◆ WHAT NEEDS TO BE DONE
Restating the data word for word is all that is required.

◆ SUPPLIED DATA
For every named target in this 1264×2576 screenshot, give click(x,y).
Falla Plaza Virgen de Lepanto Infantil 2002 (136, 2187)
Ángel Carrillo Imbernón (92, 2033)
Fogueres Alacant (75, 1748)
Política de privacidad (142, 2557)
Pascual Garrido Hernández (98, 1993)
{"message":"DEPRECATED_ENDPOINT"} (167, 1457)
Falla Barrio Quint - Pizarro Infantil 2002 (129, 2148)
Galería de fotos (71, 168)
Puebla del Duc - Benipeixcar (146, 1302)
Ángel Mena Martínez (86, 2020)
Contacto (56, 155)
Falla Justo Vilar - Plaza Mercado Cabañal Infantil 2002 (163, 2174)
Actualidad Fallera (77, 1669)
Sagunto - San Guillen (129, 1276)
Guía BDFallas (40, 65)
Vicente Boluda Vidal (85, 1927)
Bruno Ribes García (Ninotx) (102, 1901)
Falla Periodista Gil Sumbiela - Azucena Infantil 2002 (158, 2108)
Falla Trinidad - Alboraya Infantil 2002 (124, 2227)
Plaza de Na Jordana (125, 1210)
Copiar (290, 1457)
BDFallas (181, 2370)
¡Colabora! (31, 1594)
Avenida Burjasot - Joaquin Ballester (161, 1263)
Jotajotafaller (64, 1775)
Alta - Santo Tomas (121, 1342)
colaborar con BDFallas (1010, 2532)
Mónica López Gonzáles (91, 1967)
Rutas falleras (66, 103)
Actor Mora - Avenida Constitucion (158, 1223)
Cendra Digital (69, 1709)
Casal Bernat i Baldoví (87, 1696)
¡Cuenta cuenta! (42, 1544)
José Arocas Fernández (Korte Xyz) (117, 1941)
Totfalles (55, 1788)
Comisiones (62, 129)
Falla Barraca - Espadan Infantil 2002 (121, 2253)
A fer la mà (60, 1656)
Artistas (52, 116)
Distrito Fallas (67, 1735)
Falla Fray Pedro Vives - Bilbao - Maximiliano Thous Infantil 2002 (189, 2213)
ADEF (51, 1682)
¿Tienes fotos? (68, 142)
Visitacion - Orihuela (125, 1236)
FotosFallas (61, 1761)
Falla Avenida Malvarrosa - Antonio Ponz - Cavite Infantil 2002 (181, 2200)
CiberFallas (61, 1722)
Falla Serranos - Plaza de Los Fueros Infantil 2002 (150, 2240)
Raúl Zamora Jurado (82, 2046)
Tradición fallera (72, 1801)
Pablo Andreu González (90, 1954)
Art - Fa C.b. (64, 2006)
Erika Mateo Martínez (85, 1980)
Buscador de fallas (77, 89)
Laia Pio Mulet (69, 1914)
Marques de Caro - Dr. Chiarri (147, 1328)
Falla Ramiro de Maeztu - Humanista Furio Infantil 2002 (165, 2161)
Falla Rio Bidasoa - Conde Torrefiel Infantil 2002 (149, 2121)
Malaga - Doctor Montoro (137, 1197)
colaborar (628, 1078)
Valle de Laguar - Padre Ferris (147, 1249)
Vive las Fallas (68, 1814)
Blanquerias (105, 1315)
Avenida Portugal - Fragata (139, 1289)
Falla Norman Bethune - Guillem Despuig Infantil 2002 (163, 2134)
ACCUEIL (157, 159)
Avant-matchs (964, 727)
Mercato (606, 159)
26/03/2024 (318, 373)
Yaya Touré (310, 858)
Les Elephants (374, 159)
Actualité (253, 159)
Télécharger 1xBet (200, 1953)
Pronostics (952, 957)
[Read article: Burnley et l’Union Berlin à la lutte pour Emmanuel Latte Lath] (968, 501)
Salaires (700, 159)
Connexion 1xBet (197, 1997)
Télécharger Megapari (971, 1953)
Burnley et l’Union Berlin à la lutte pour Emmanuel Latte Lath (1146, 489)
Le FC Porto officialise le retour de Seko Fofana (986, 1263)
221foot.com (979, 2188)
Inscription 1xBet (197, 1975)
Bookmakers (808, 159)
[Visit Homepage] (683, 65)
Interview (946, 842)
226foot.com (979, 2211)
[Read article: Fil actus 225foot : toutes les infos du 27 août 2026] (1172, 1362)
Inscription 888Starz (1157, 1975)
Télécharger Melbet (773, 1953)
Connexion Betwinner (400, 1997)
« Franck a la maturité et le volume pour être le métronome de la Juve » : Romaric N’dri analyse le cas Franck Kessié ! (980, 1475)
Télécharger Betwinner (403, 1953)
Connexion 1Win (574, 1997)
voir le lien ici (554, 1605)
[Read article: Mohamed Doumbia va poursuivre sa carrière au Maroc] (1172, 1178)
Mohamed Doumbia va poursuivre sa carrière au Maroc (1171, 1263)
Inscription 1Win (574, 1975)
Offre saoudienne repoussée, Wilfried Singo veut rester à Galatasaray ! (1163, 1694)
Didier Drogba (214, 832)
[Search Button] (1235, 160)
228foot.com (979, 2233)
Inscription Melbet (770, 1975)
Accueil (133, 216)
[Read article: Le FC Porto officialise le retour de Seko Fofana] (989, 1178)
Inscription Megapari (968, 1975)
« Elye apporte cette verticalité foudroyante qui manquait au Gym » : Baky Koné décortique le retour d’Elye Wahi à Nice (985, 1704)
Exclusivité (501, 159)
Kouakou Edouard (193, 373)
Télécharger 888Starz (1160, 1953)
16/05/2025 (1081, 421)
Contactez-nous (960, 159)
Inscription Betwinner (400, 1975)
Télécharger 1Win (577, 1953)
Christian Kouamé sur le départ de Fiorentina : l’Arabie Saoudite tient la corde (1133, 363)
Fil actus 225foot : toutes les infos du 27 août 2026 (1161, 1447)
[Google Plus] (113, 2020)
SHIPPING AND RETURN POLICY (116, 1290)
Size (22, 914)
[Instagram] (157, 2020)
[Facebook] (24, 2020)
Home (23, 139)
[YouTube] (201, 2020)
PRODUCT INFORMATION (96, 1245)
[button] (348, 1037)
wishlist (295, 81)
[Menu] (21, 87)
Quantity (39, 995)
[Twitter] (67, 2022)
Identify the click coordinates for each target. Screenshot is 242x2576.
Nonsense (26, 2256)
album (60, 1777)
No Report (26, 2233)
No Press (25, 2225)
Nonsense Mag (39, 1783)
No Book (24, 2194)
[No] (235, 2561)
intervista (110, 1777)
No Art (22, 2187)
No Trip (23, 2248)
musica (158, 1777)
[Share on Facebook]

◆ OUTPUT OF THE TASK
For every named target in this 1264×2576 screenshot, give click(x,y).
Falla Plaza Virgen de Lepanto Infantil 2002 (136, 2187)
Ángel Carrillo Imbernón (92, 2033)
Fogueres Alacant (75, 1748)
Política de privacidad (142, 2557)
Pascual Garrido Hernández (98, 1993)
{"message":"DEPRECATED_ENDPOINT"} (167, 1457)
Falla Barrio Quint - Pizarro Infantil 2002 (129, 2148)
Galería de fotos (71, 168)
Puebla del Duc - Benipeixcar (146, 1302)
Ángel Mena Martínez (86, 2020)
Contacto (56, 155)
Falla Justo Vilar - Plaza Mercado Cabañal Infantil 2002 (163, 2174)
Actualidad Fallera (77, 1669)
Sagunto - San Guillen (129, 1276)
Guía BDFallas (40, 65)
Vicente Boluda Vidal (85, 1927)
Bruno Ribes García (Ninotx) (102, 1901)
Falla Periodista Gil Sumbiela - Azucena Infantil 2002 (158, 2108)
Falla Trinidad - Alboraya Infantil 2002 (124, 2227)
Plaza de Na Jordana (125, 1210)
Copiar (290, 1457)
BDFallas (181, 2370)
¡Colabora! (31, 1594)
Avenida Burjasot - Joaquin Ballester (161, 1263)
Jotajotafaller (64, 1775)
Alta - Santo Tomas (121, 1342)
colaborar con BDFallas (1010, 2532)
Mónica López Gonzáles (91, 1967)
Rutas falleras (66, 103)
Actor Mora - Avenida Constitucion (158, 1223)
Cendra Digital (69, 1709)
Casal Bernat i Baldoví (87, 1696)
¡Cuenta cuenta! (42, 1544)
José Arocas Fernández (Korte Xyz) (117, 1941)
Totfalles (55, 1788)
Comisiones (62, 129)
Falla Barraca - Espadan Infantil 2002 (121, 2253)
A fer la mà (60, 1656)
Artistas (52, 116)
Distrito Fallas (67, 1735)
Falla Fray Pedro Vives - Bilbao - Maximiliano Thous Infantil 2002 (189, 2213)
ADEF (51, 1682)
¿Tienes fotos? (68, 142)
Visitacion - Orihuela (125, 1236)
FotosFallas (61, 1761)
Falla Avenida Malvarrosa - Antonio Ponz - Cavite Infantil 2002 (181, 2200)
CiberFallas (61, 1722)
Falla Serranos - Plaza de Los Fueros Infantil 2002 (150, 2240)
Raúl Zamora Jurado (82, 2046)
Tradición fallera (72, 1801)
Pablo Andreu González (90, 1954)
Art - Fa C.b. (64, 2006)
Erika Mateo Martínez (85, 1980)
Buscador de fallas (77, 89)
Laia Pio Mulet (69, 1914)
Marques de Caro - Dr. Chiarri (147, 1328)
Falla Ramiro de Maeztu - Humanista Furio Infantil 2002 (165, 2161)
Falla Rio Bidasoa - Conde Torrefiel Infantil 2002 (149, 2121)
Malaga - Doctor Montoro (137, 1197)
colaborar (628, 1078)
Valle de Laguar - Padre Ferris (147, 1249)
Vive las Fallas (68, 1814)
Blanquerias (105, 1315)
Avenida Portugal - Fragata (139, 1289)
Falla Norman Bethune - Guillem Despuig Infantil 2002 (163, 2134)
ACCUEIL (157, 159)
Avant-matchs (964, 727)
Mercato (606, 159)
26/03/2024 (318, 373)
Yaya Touré (310, 858)
Les Elephants (374, 159)
Actualité (253, 159)
Télécharger 1xBet (200, 1953)
Pronostics (952, 957)
[Read article: Burnley et l’Union Berlin à la lutte pour Emmanuel Latte Lath] (968, 501)
Salaires (700, 159)
Connexion 1xBet (197, 1997)
Télécharger Megapari (971, 1953)
Burnley et l’Union Berlin à la lutte pour Emmanuel Latte Lath (1146, 489)
Le FC Porto officialise le retour de Seko Fofana (986, 1263)
221foot.com (979, 2188)
Inscription 1xBet (197, 1975)
Bookmakers (808, 159)
[Visit Homepage] (683, 65)
Interview (946, 842)
226foot.com (979, 2211)
[Read article: Fil actus 225foot : toutes les infos du 27 août 2026] (1172, 1362)
Inscription 888Starz (1157, 1975)
Télécharger Melbet (773, 1953)
Connexion Betwinner (400, 1997)
« Franck a la maturité et le volume pour être le métronome de la Juve » : Romaric N’dri analyse le cas Franck Kessié ! (980, 1475)
Télécharger Betwinner (403, 1953)
Connexion 1Win (574, 1997)
voir le lien ici (554, 1605)
[Read article: Mohamed Doumbia va poursuivre sa carrière au Maroc] (1172, 1178)
Mohamed Doumbia va poursuivre sa carrière au Maroc (1171, 1263)
Inscription 1Win (574, 1975)
Offre saoudienne repoussée, Wilfried Singo veut rester à Galatasaray ! (1163, 1694)
Didier Drogba (214, 832)
[Search Button] (1235, 160)
228foot.com (979, 2233)
Inscription Melbet (770, 1975)
Accueil (133, 216)
[Read article: Le FC Porto officialise le retour de Seko Fofana] (989, 1178)
Inscription Megapari (968, 1975)
« Elye apporte cette verticalité foudroyante qui manquait au Gym » : Baky Koné décortique le retour d’Elye Wahi à Nice (985, 1704)
Exclusivité (501, 159)
Kouakou Edouard (193, 373)
Télécharger 888Starz (1160, 1953)
16/05/2025 (1081, 421)
Contactez-nous (960, 159)
Inscription Betwinner (400, 1975)
Télécharger 1Win (577, 1953)
Christian Kouamé sur le départ de Fiorentina : l’Arabie Saoudite tient la corde (1133, 363)
Fil actus 225foot : toutes les infos du 27 août 2026 (1161, 1447)
[Google Plus] (113, 2020)
SHIPPING AND RETURN POLICY (116, 1290)
Size (22, 914)
[Instagram] (157, 2020)
[Facebook] (24, 2020)
Home (23, 139)
[YouTube] (201, 2020)
PRODUCT INFORMATION (96, 1245)
[button] (348, 1037)
wishlist (295, 81)
[Menu] (21, 87)
Quantity (39, 995)
[Twitter] (67, 2022)
Identify the click coordinates for each target. Screenshot is 242x2576.
Nonsense (26, 2256)
album (60, 1777)
No Report (26, 2233)
No Press (25, 2225)
Nonsense Mag (39, 1783)
No Book (24, 2194)
[No] (235, 2561)
intervista (110, 1777)
No Art (22, 2187)
No Trip (23, 2248)
musica (158, 1777)
[Share on Facebook]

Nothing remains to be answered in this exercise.